A primeira, de 1991, concebida ainda no tempo em que o processo de impressão das gráficas era realizado a partir de fotolito, foi elaborada a nanquim, artesanalmente. A arte da cor azul foi feita num papel vegetal, a da cor cinza noutro e a da amarela, ainda num terceiro. Após uma sequência de impressões das cores, separadamente, somando-se as três, obtinha-se a estampa final, completa e colorida. Para essa arte, especificamente, me baseei na estética de mapas antigos, trazendo uma “redução” de uma carta do hemisfério sul celeste, com suas principais constelações e estrelas.

A de 1992, com o Sistema Solar todo colorido e que marcou os 20 anos do Planetário Prof. José Baptista Pereira, foi criada nos mesmos moldes da anterior, com a separação de cada cor em diferentes artes. Complicada, por causa de seus detalhes e pelas várias sobreposições de cores, foi ainda maior a dificuldade de se conseguir uma precisão da imagem final impressa.

A terceira, de 1993, foi produzida nos (meus) primórdios da computação. Para poder executar o que eu tinha em mente, contei com a ajuda de meu irmão — que é engenheiro eletrônico e, à época, já entendia bastante desse tipo de recurso e possuía os equipamentos necessários. Primeiramente, fotografei a maquete do prédio do Planetário. Depois, ela foi recortada digitalmente e sobreposta num cenário criado por mim no computador. Sem apresentar um “conteúdo informativo”, o que eu buscava com essa capa era algo mais lúdico e que representasse ligeiramente uma das funções de um planetário: proporcionar visões e viagens a lugares inacessíveis. Assim, busquei dar a impressão de que o prédio era uma nave espacial pousada sobre algum distante e desconhecido planeta. Infelizmente a cópia que possuo sofreu com a ação do tempo e o violáceo do planeta acabou ficando um tanto manchado.
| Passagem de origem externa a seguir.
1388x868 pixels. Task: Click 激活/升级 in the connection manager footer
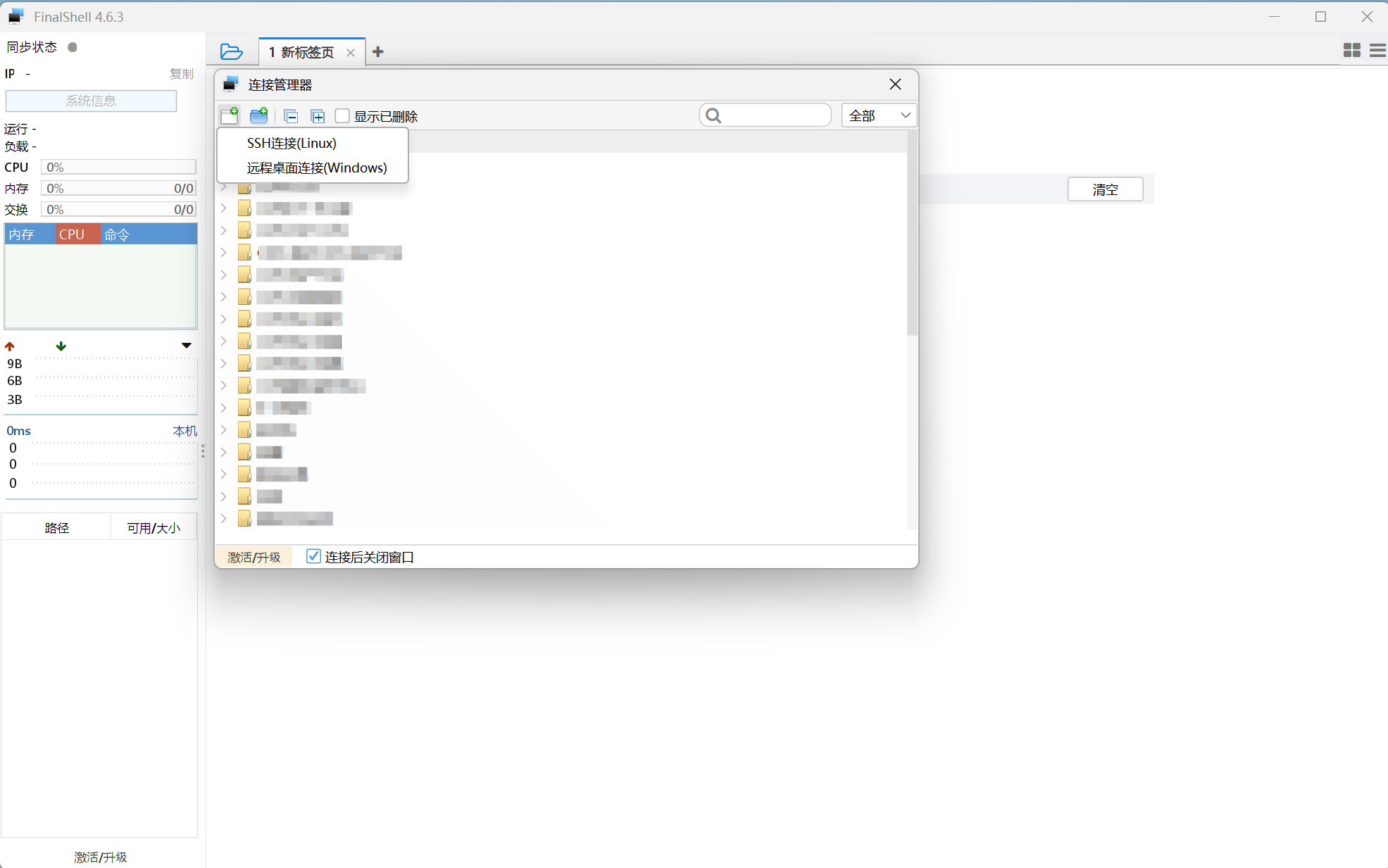[254, 557]
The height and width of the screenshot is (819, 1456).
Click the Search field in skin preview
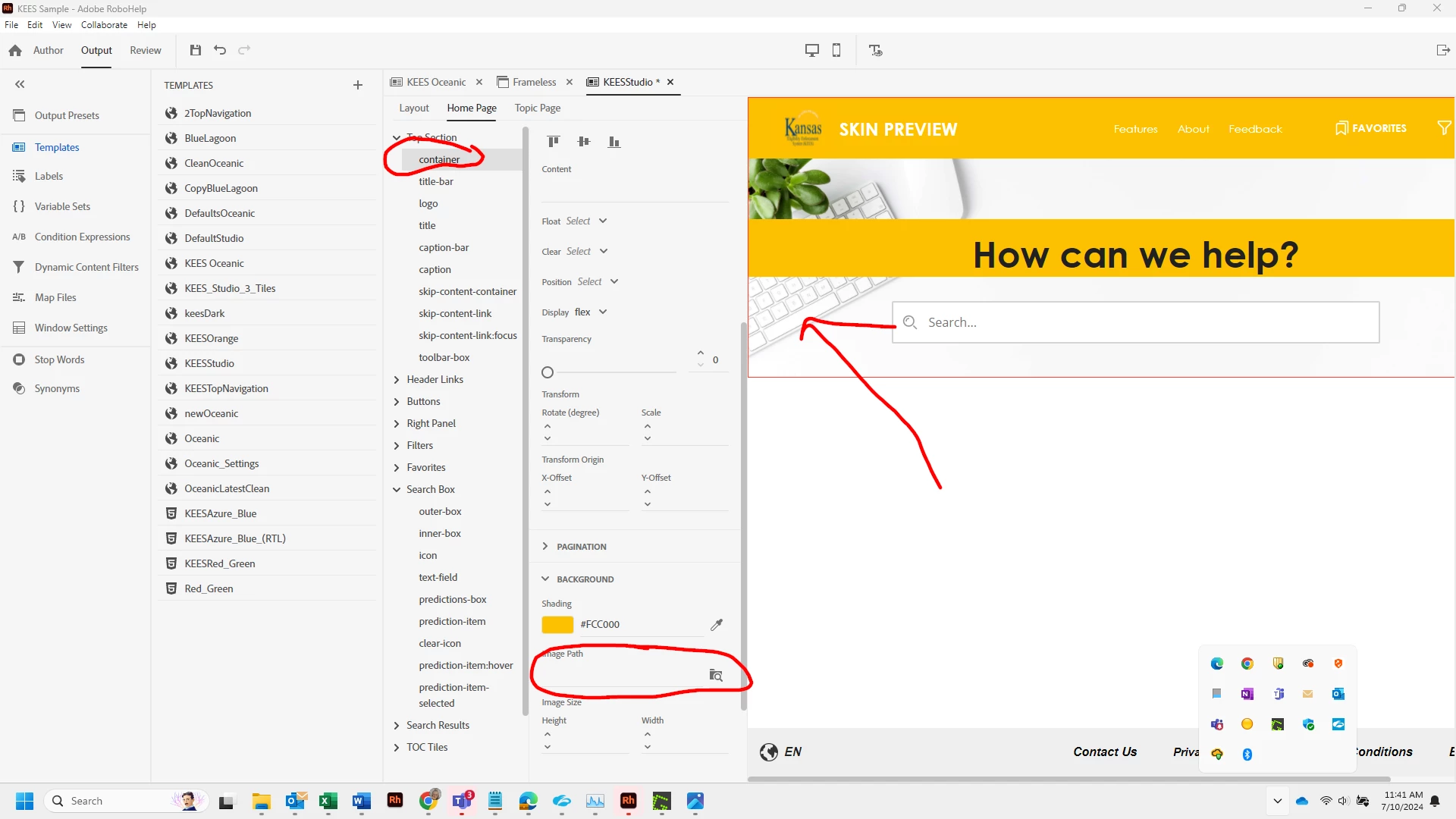pos(1135,322)
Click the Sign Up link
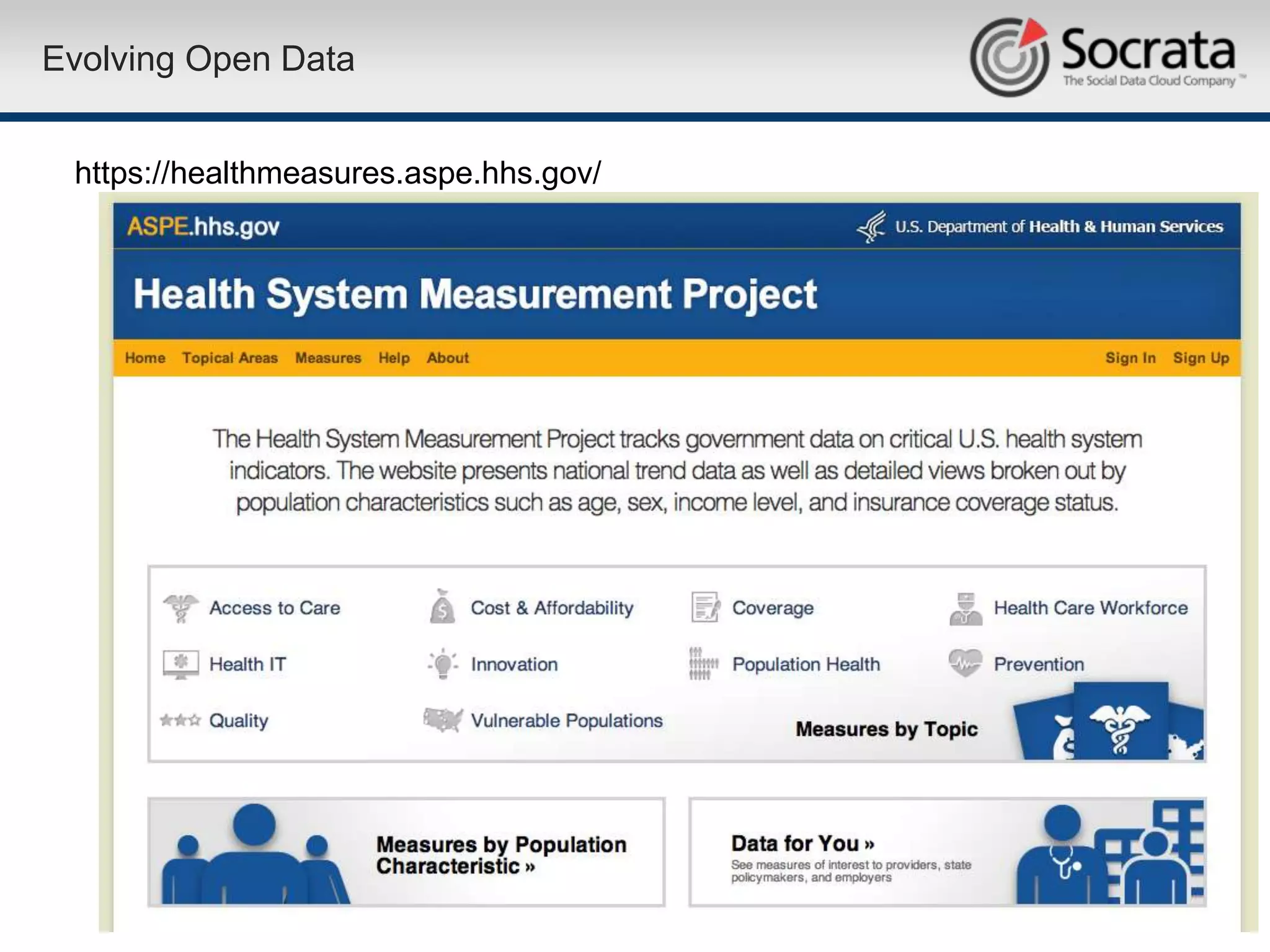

A seguinte, de 1994, foi criada de um modo bastante elementar e diferente das anteriores, usando o método da colagem. A Lua foi reproduzida e ampliada a partir do xerox de uma foto, a Terra, recordada de um impresso colorido e o fundo estrelado, sobre o qual colei os dois astros, foi pintado à mão. O que eu pretendia com ela era proporcionar uma visão inusual da Terra vista da Lua.

Já a de 1995/1996, que apresenta o zodíaco, foi executada usando ainda outra técnica, a da pintura com tinta acrílica sobre cartão. Inspirado numa reprodução em livro de uma antiga carta celeste hindu, na qual os signos se encontravam espalhados do modo como as constelações zodiacais se mostram no céu, o que fiz foi pintá-la organizando as figuras em círculo. No centro, coloquei um ícone comum a muitos povos. Para os nativos ameríndios, era algo que simbolizava a roda da cura e o eixo do mundo, em torno do qual tudo transita e transcende. Para os budistas, ele indicava a roda da vida. Além disso, essa imagem estava igualmente associada à própria roda do zodíaco. Para criar os motivos florais, mais uma vez me baseei na ornamentação da carta hindu e decidimos que, pela primeira e única vez, a capa da agenda não traria nenhum escrito: nada, a não ser a intensidade e beleza da imagem.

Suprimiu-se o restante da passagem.